いたちごっこ


 「とにかく、これ以上疑われないように気をつけろよ」

 「言われなくてもわかってる!」

 「頼むぞ。双葉と仲良くやらなきゃ祖父じいさんにまで睨まれるんだから」


 真顔で真剣に頼まれ、思わず苦笑いを浮かべる。だったら、いっそ普通に夫婦らしく過ごせばいいのに。そうすれば変に嘘を吐くことも疑われることもなくなるのに、うちの旦那さんはそれじゃダメらしい。あくまでも現状維持。絆を深めるよりも仲の悪さを隠すことに重点を置こうとしている。


 もー、何だかなー。ちょっと気持ちを変えて、ちょっと接し方を変えれば、上手くいきそうなものなのに、なかなか上手くいかない。こんな調子で、この先まともに夫婦としてやっていける日がいつかは来るのかな。今のところ、そんな未来は全く想像がつかないけど。


 「あー、そうだ」


 グルグル考え込んでいると、皐月がふと私の方に振り向いた。さっきは気づかなかったが、よく見れば手に盆を持っている。


 「何?皐月が作ったの?」

 「おー。親父さんからはまだまだヒヨッコだなって言われたけど」


 そう言って差し出された盆の上には真っ白な雪の落雁。冬の雪って名が付けられたその落雁は、名前の由来の通り真っ白で雪の結晶のような形をしている。


 食べるように薦められて口の中に入れてみれば程よい甘さ。口の中でとろけて雪が溶けていくみたい。馴染みのお客さんは『この感覚が堪らない』と皆、口を揃えて言うけど、その気持ちがわかる。本当に堪らない。


 「美味しい〜!」

 「ふーん」

 「皐月、天才〜」

 「まぁ、一応、親父さんにも合格は貰ったしな」


 素直に自分の感想を述べると、皐月は照れくさそうに指で鼻を擦った。ソワソワしちゃって、褒められると恥ずかしがるところは昔から変わっていないみたいだ。
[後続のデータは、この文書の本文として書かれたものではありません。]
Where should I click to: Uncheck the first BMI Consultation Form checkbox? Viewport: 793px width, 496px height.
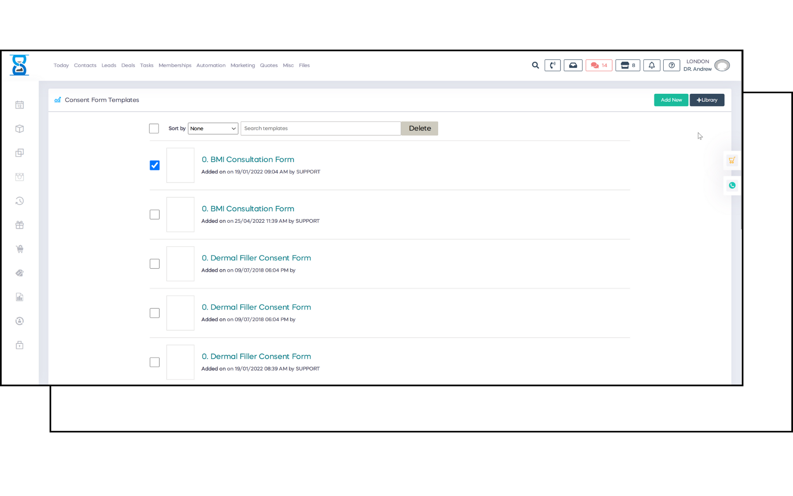(x=154, y=165)
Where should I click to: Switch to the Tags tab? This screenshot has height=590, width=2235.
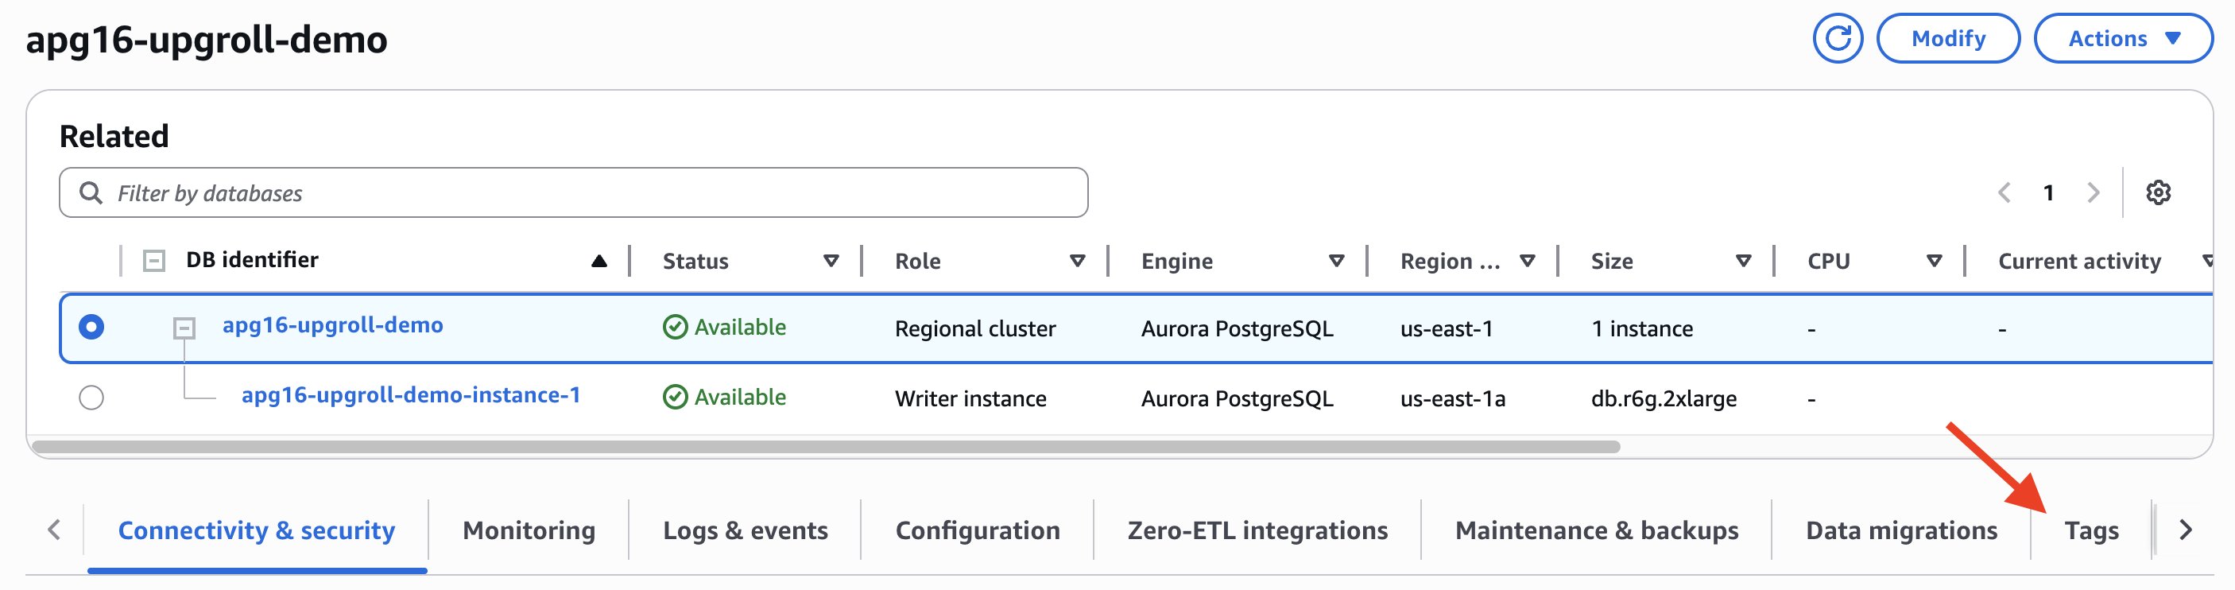pyautogui.click(x=2090, y=530)
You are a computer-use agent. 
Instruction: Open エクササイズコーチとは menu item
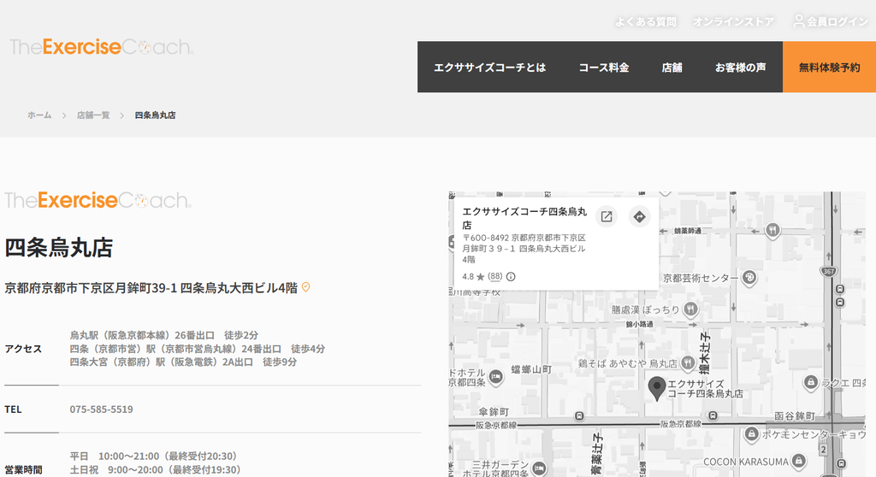point(490,67)
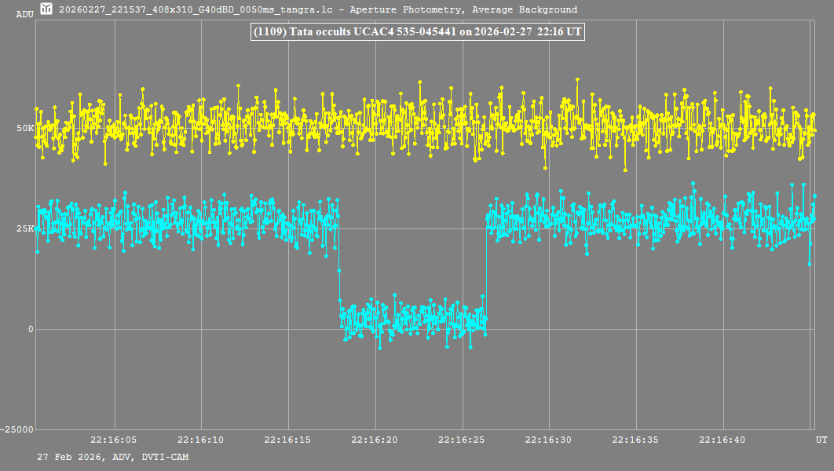Click the cyan curve's occultation dip near zero

(x=412, y=319)
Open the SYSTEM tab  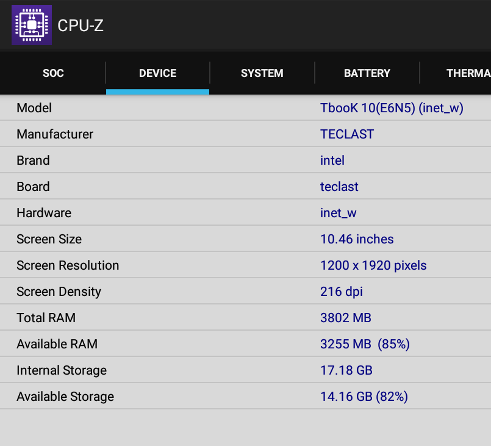click(262, 73)
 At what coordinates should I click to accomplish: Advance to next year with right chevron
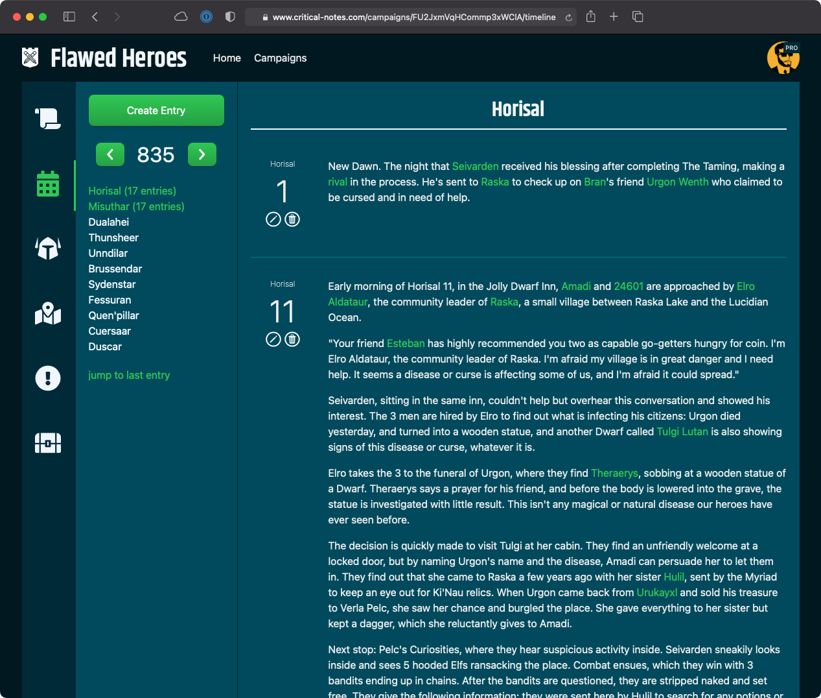click(x=202, y=154)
 私も私で、お菓子を貰うとコロッと機嫌が良くなるところは変わってない。


 あ、だからいつも作ったお菓子を私のところに持ってきてくれるのかな。こうしていつも味見だとかお父さんに認められたとか言っては、手作りの和菓子を持ってくる。


 それこそ白うさぎの練りきりに寒椿の饅頭、雪だるまの大福。他にも色々。沢山。上手くできると今日みたいに食べさせてくれた。


 なんだ。意外と皐月も私のことを頭の片隅に入れてくれていたんだ?知らなかった。かなり嬉しい。